> _DIRECTIONS_
Starting at the line that contains "Given: Click the folder views icon with grid", transcribe each line through the end of the material below, exactly and nothing else, leaving out the pictures.

━━━

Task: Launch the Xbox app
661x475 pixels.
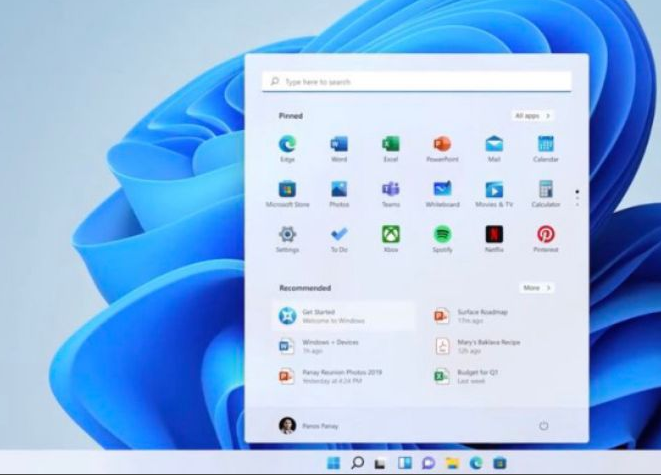Action: (391, 235)
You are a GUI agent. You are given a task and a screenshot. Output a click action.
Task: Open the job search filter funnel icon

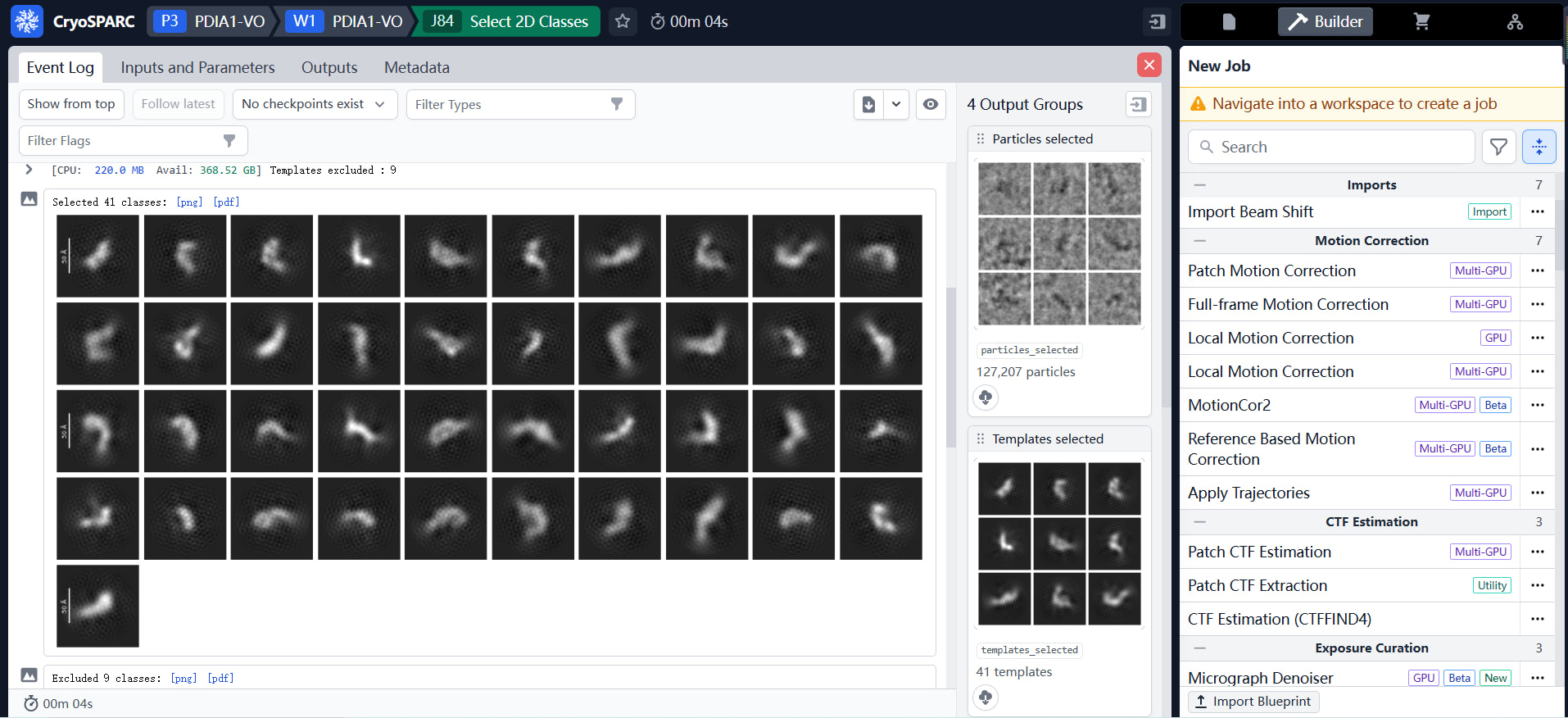coord(1498,147)
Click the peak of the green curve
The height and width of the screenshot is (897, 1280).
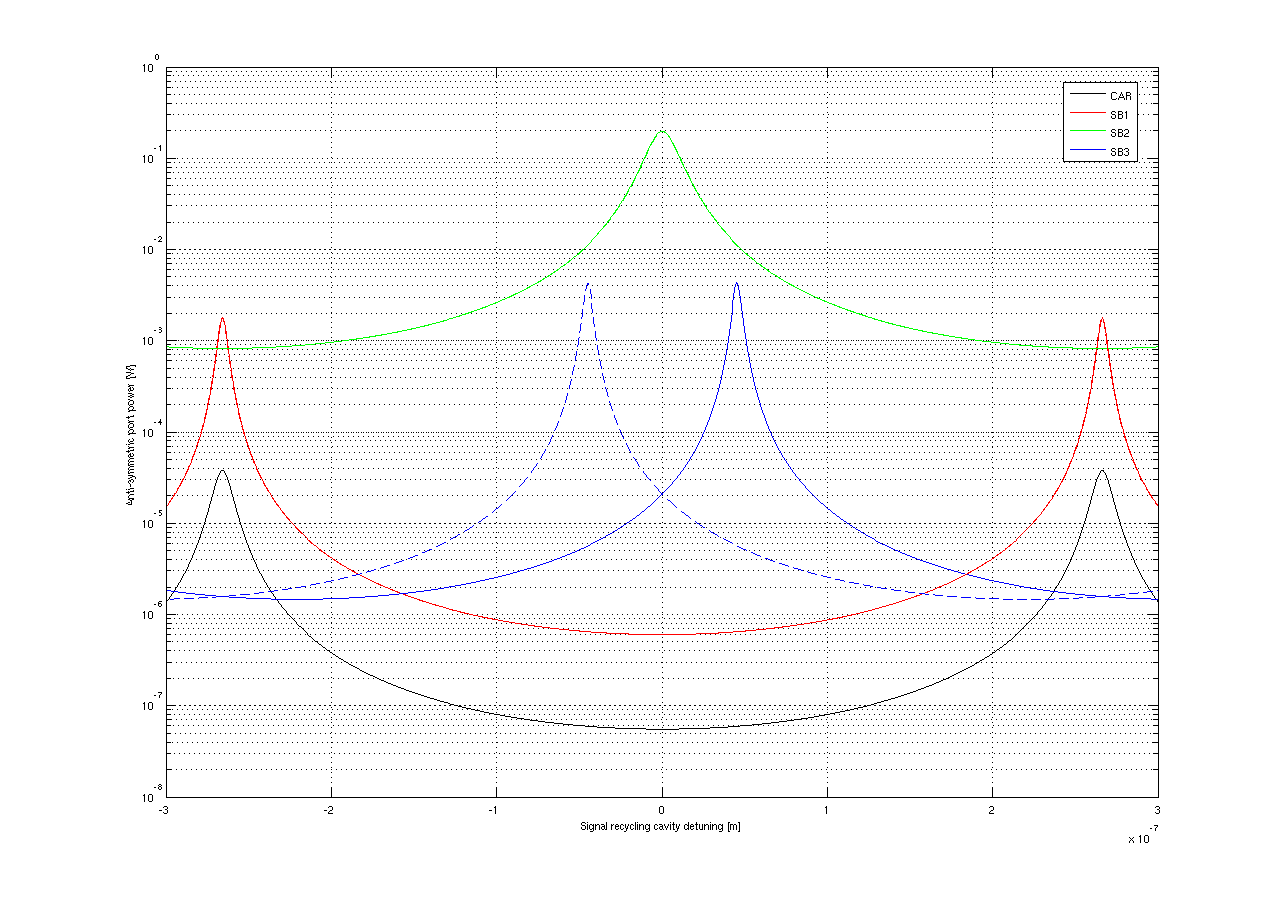click(x=661, y=131)
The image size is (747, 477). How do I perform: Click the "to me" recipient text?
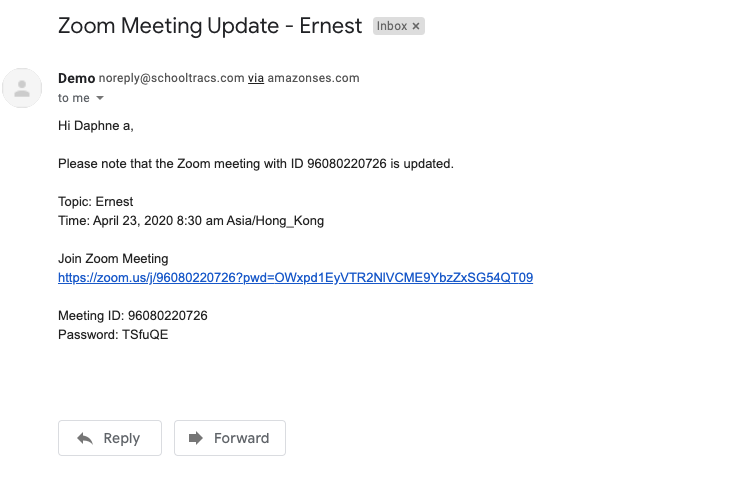coord(73,98)
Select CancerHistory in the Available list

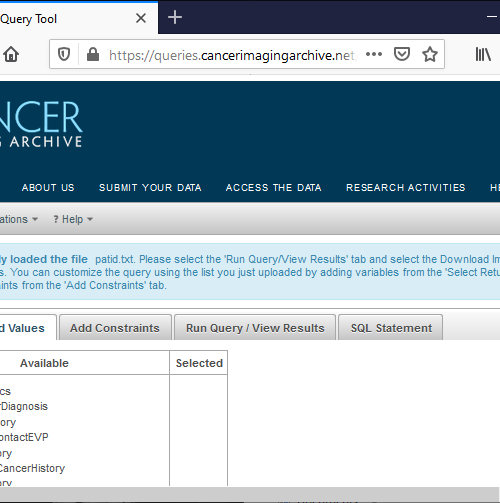[x=32, y=468]

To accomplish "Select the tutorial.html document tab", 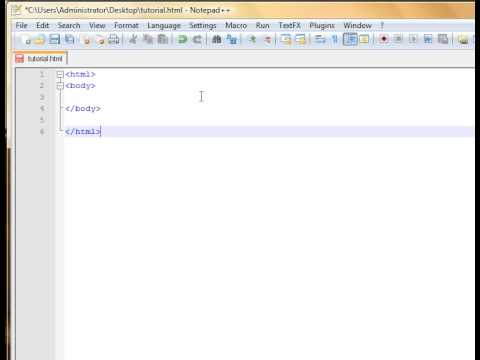I will coord(40,59).
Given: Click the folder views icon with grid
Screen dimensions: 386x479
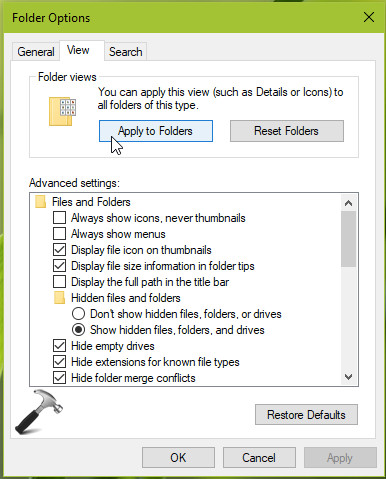Looking at the screenshot, I should (62, 111).
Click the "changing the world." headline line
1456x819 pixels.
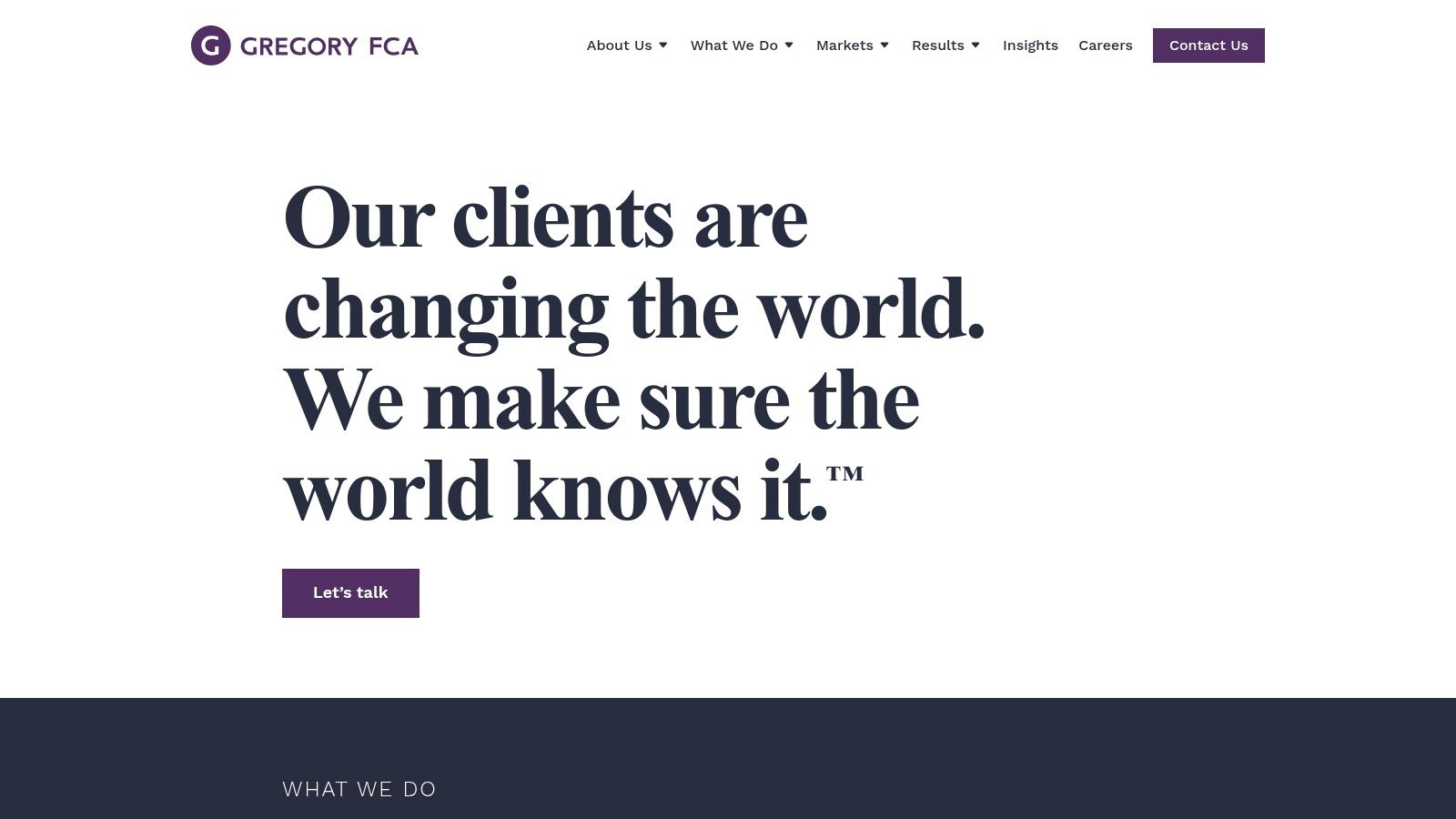[634, 311]
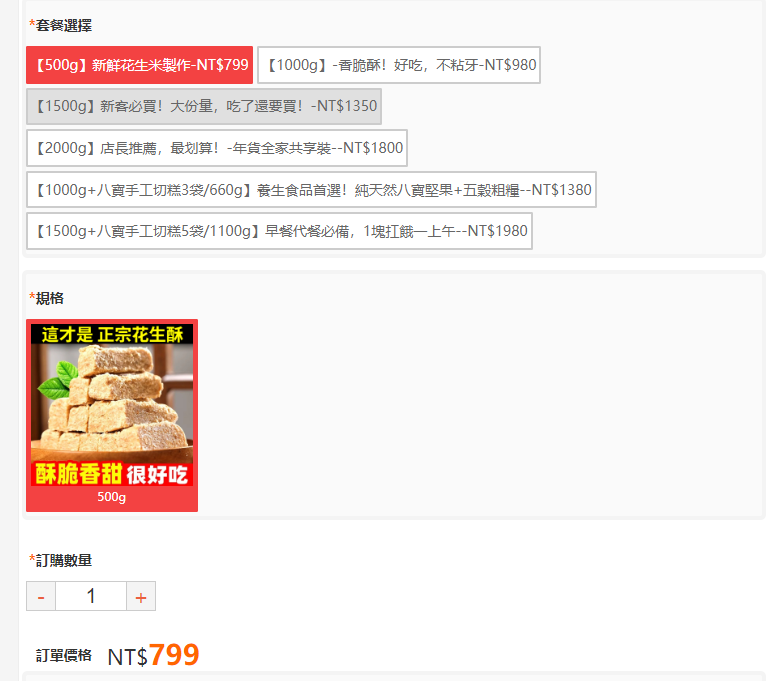Click the 套餐選擇 section label

(x=64, y=25)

━━━

> _ANSWER SECTION_
Given: Click the folder views icon with grid
Screen dimensions: 386x479
Looking at the screenshot, I should (62, 111).
Click the "changing the world." headline line
1456x819 pixels.
[634, 311]
Click the 套餐選擇 section label

(x=64, y=25)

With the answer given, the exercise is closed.